Pavlovic a braccetto con Allegri: il serbo conquista il Milan da leader
Strahinja Pavlovic, difensore serbo in forza al Milan, ha un ruolo di primo piano nello scacchiere di Allegri: decisivo da braccetto
PAVLOVIC ALLEGRI MILAN – Ci sono calciatori considerati fondamentali per le squadre per il lavoro “oscuro” che praticano sul campo, quasi fossero dei leader silenziosi. Ce ne sono altri, invece, che si fanno notare eccome all’interno del rettangolo verde e riaffermano la propria leadership con prestazioni granitiche. Sarà per la mole gigantesca del corpo, per la prestanza delle movenze, ma Strahinja Pavlovic appartiene decisamente alla seconda categoria. Perché il serbo lo vedi un po’ ovunque: in fase di ripiego così come in transizione offensiva, a liberare i cavalli del motore per far ripartire le azioni del Milan.
A Cremona, in alcune circostanze, l’ex Salisburgo è stato schierato anche da “terza punta” in alcune fasi di gioco, da boa, con i rossoneri in possesso palla, per conferire peso a un attacco leggero come quello composto da Leao e Pulisic. Spesso criticato nel corso della passata stagione per qualche errore difensivo causato da parecchia irruenza nelle scelte, il Pavlovic versione braccetto ha quelle caratteristiche che ben si sposano con l’idea tattica di Allegri. Tanto, da farne un leader indiscusso di questa squadra. A confermare questa tesi, è sufficiente rimarcare qualche numero.

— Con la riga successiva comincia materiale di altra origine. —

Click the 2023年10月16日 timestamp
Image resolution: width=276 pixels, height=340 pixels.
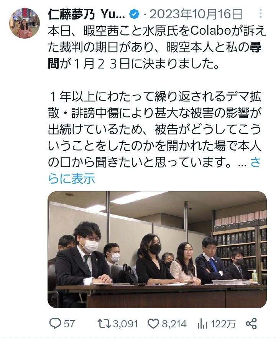196,14
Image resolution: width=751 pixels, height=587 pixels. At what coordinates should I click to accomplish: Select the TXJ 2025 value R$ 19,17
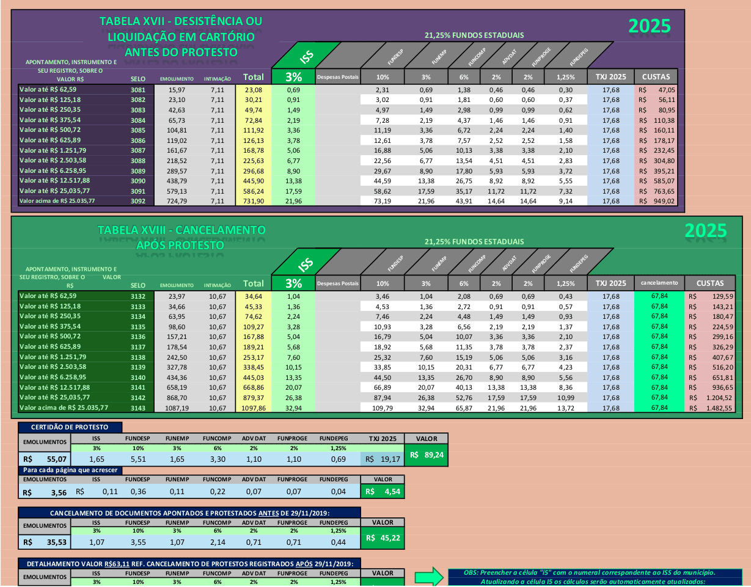pyautogui.click(x=382, y=459)
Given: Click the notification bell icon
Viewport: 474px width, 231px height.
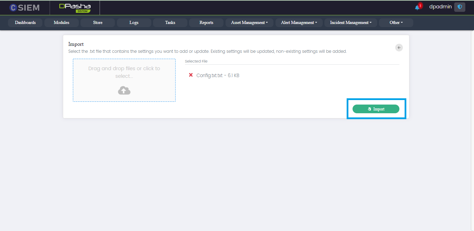Looking at the screenshot, I should pos(417,7).
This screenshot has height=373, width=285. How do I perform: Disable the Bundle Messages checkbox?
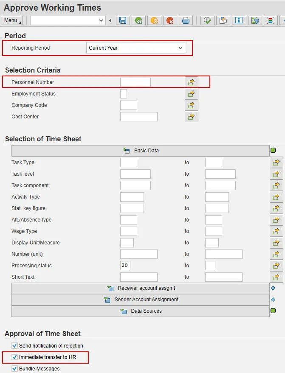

Ventisei presenze su ventisette in campionato, ventidue delle quali da titolare e diciotto per tutti e novanta i minuti di gioco. Dove spesso il numero 31 è risultato decisivo con sgroppate e chiusure difensive importanti. Una stagione, quella del serbo, impreziosita da tre reti in campionato, due delle quali contro la Cremonese tra andata e ritorno con veri e propri blitz in area avversaria. In particolare, la rete di domenica ha suggellato il secondo posto del Milan proprio in extremis, quando i leader prendono per mano i compagni e li conducono alla vittoria con carattere e dedizione.
Pavlovic, numeri oltre le sensazioni: il serbo conquista il Milan
In questo fondamentale, il classe 2001 può considerarsi un vero soldato della milizia del Diavolo. D’altra parte, carisma e personalità non mancano di certo a un calciatore ormai imprescindibile nello scacchiere tattico di Max. E l’uomo ovunque del Milan si sta rivelando uno dei pilastri di questa squadra.